Confusing sentence in an 1858 novel by George MacDonald

Solution 1:

ᴛʟᴅʀ Try reading it this way:

I noticed her dress but I wasn’t nearly as surprised as you might expect, given how strange she looked.


The author’s original is written in a style common to the way that English literature was very often written back then. Its 1858 publication plants it firmly in the Victorian era, a period that also gave Lincoln’s Gettysburg Address, a text that many today find challenging to read.
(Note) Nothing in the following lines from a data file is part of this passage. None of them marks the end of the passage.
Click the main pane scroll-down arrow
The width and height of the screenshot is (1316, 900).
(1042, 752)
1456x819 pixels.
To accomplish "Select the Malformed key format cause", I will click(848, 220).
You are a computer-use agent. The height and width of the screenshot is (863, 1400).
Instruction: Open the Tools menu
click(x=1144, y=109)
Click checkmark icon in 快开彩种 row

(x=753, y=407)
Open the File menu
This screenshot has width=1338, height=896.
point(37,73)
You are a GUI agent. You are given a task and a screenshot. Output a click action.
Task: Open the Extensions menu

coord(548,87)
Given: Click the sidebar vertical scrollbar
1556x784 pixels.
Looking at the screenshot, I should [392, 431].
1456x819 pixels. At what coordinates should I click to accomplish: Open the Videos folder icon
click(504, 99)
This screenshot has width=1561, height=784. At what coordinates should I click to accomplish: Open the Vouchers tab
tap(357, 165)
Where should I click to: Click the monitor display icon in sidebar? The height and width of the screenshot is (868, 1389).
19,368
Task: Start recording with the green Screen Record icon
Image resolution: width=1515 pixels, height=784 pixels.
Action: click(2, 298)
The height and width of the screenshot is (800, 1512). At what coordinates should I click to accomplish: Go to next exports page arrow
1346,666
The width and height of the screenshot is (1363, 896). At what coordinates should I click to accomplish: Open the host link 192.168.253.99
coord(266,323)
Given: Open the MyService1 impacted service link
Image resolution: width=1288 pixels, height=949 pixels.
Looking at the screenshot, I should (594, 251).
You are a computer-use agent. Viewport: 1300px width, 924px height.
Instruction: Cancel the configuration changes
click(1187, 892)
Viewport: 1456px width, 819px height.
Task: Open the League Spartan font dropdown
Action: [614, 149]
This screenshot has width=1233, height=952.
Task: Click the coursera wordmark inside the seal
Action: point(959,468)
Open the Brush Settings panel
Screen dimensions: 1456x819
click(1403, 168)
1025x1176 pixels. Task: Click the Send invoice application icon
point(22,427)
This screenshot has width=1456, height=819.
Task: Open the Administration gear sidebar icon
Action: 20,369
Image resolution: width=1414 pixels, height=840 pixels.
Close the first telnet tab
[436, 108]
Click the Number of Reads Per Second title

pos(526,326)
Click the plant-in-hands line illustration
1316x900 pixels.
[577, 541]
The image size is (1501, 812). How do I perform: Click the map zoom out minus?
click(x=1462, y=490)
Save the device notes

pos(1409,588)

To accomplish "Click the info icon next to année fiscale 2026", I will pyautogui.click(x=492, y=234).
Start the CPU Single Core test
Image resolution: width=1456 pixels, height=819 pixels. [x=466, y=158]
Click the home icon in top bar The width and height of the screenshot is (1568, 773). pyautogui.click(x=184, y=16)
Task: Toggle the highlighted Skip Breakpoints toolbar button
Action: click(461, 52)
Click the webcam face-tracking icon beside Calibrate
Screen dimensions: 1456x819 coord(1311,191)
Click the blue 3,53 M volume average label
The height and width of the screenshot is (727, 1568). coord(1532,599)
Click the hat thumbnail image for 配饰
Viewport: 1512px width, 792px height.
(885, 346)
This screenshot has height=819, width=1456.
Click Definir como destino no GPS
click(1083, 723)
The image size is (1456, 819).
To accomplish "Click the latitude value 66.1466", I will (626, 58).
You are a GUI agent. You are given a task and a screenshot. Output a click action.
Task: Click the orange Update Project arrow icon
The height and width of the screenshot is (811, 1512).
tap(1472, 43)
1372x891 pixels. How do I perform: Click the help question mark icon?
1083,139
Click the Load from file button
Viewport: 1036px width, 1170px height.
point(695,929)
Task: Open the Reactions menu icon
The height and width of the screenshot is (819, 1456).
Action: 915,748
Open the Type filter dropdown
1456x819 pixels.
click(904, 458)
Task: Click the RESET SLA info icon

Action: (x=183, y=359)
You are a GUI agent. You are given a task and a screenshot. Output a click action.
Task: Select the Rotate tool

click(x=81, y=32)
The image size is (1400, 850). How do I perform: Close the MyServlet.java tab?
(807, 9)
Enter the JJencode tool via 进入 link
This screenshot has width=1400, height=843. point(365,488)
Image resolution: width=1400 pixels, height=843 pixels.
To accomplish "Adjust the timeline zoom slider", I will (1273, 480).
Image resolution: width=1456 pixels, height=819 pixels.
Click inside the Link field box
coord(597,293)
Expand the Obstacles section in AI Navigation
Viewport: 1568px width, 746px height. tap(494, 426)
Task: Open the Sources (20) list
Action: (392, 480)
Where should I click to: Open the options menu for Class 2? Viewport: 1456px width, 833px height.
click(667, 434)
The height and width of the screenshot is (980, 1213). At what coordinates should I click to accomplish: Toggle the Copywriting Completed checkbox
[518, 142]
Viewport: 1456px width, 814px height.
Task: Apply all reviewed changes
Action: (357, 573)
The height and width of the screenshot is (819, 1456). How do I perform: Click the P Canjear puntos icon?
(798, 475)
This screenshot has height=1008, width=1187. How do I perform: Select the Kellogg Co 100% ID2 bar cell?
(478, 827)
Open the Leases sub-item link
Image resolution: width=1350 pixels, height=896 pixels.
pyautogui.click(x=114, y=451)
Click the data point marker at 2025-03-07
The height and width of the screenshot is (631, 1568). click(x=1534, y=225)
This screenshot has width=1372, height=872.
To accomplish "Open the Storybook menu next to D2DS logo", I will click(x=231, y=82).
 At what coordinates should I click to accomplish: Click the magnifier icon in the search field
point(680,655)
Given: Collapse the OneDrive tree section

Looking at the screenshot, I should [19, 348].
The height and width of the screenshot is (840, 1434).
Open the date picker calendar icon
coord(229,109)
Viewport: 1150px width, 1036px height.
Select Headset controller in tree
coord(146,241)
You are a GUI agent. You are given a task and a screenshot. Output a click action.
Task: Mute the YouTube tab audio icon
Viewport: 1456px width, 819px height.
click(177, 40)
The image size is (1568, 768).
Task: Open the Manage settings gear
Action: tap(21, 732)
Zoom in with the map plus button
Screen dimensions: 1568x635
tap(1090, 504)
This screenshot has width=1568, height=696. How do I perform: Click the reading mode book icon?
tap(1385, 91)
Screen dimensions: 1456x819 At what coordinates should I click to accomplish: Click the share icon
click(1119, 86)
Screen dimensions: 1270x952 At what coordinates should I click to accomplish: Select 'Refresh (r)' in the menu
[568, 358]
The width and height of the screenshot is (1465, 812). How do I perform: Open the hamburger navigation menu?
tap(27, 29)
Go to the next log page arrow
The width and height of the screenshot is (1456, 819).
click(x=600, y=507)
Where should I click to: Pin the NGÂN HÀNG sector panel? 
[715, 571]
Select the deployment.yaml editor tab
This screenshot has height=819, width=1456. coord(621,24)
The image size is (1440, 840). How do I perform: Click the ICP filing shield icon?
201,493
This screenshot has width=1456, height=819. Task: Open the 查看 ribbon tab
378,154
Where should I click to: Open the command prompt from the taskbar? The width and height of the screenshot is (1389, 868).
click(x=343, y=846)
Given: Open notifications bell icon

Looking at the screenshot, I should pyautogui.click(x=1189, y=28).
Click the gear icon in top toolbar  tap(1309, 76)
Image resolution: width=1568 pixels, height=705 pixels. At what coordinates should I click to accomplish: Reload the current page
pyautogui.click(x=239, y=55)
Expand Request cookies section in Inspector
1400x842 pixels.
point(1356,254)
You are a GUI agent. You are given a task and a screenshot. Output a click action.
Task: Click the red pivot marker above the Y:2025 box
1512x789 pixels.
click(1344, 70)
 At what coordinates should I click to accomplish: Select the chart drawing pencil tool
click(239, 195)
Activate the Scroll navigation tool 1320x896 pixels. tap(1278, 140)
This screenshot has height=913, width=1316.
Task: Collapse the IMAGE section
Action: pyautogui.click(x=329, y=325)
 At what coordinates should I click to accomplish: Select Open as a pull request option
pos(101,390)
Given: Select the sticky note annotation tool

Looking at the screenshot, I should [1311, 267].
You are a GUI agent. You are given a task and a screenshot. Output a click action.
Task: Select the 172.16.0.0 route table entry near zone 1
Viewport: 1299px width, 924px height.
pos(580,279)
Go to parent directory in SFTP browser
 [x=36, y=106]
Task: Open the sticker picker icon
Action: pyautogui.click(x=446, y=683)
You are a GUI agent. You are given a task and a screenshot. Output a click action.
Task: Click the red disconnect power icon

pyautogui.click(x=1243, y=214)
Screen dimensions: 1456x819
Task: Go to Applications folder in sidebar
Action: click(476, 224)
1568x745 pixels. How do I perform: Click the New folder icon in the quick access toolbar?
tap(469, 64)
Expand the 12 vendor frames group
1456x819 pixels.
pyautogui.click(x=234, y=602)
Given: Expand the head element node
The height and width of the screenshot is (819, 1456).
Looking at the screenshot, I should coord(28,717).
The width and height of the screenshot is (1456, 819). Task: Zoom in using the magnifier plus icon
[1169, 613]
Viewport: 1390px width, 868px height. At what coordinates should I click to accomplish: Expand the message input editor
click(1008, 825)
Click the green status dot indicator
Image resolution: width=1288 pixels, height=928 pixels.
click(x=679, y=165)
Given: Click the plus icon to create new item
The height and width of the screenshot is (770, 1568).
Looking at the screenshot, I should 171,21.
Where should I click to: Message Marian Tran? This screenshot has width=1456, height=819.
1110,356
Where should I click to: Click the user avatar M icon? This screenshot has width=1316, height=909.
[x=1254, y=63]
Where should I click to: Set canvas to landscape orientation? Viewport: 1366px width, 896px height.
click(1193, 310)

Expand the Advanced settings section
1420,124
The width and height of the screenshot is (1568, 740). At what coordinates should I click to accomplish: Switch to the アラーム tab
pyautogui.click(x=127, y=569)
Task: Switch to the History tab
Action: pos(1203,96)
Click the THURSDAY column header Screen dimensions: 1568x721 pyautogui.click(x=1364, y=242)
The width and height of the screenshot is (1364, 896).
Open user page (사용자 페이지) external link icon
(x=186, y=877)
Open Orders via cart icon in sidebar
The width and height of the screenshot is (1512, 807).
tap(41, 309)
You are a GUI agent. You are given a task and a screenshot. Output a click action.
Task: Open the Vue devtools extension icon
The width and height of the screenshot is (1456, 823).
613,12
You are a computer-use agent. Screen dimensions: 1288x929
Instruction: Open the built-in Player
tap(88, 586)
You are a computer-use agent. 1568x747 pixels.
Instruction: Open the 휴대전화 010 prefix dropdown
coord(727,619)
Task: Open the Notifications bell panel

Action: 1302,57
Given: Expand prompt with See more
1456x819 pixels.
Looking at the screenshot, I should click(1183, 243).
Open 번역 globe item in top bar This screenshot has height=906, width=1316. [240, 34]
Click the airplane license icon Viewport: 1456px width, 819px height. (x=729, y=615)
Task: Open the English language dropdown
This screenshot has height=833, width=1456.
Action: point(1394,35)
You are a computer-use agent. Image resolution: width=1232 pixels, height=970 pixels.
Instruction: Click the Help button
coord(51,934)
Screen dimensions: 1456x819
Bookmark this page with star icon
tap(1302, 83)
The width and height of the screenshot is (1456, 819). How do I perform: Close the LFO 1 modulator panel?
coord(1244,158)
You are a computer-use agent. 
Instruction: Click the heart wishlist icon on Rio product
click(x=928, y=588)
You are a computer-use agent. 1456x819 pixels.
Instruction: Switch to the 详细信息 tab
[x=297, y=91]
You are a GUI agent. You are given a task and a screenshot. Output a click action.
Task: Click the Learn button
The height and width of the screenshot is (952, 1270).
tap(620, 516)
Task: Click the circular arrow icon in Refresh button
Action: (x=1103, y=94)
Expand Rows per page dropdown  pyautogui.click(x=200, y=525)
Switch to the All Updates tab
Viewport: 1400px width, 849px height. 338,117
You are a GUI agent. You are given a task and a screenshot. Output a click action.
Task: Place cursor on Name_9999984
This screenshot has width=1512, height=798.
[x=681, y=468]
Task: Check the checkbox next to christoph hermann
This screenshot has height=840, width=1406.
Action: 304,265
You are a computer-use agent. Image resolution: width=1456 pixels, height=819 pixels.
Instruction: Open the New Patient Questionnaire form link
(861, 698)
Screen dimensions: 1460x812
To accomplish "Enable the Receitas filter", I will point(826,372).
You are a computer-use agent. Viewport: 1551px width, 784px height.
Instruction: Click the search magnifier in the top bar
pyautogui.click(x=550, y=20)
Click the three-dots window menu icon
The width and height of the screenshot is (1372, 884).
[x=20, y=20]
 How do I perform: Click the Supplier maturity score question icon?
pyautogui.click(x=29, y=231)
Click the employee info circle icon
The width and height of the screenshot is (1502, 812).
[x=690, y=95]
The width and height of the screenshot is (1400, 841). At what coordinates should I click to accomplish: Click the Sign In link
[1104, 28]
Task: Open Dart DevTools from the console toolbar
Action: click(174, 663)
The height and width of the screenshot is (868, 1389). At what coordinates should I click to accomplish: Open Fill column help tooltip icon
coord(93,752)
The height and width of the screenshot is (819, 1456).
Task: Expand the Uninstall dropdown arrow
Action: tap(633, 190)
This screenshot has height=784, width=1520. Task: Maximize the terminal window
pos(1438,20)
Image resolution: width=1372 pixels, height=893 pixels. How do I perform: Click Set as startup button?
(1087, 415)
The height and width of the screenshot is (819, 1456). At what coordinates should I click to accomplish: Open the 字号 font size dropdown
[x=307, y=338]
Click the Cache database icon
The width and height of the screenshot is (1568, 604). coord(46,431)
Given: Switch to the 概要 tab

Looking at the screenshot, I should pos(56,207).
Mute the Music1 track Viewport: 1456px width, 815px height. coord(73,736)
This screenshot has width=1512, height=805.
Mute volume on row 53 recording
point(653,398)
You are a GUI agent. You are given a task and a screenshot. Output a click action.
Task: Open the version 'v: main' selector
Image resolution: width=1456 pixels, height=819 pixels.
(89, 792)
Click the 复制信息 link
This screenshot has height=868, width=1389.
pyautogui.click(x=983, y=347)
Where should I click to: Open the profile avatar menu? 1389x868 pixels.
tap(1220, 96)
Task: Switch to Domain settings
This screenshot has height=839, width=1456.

Literary English is different, and even more particularly, lyrical language is different. The language there is in a higher register than routinely found on scattered Post-It notes or Twitter’s tawdry tattles. It sustains sentences lovingly constructed by their authors over time; it is not spontaneous speech nor is meant to be taken for such. Read Dickens and Austen, read Dunsany and Melville; read Lovecraft and Clark Ashton Smith; read LeGuin and Tolkien. MacDonald, I think, will be much easier for you in comparison.

It may help you to break that sentence up:

I took notice of her dress,

although my surprise was by no means

of so over­powering a degree

as such an apparition

might naturally be expected to excite.

Discarding the lyrical to embrace the pedestrian, one might nonchalantly remark:

I noticed her dress but I wasn’t nearly as surprised as you might expect, given how strange she looked.

Before you understand the structure of that sentence, you don’t put the right stressed on the phrase in your mind, and so its grammar seems But once you do understand it, it can flow naturally off your tongue in a way that anyone would understand it. Phrasing is key here, and phrasing requires that you know which parts fit together, how.

I hope that now that you know what the sentence means through my simplistic and artless paraphrasal, that you can now reread the original. The version with my empty lines separating the sentence’s parts should help you see how it fits together syntactically.

I have now numbed myself to its complexity; whether by semantic satiety or inurement to pain, it now seems to me perfectly comprehensible as written even though when first I read it, it was even for me otherwise.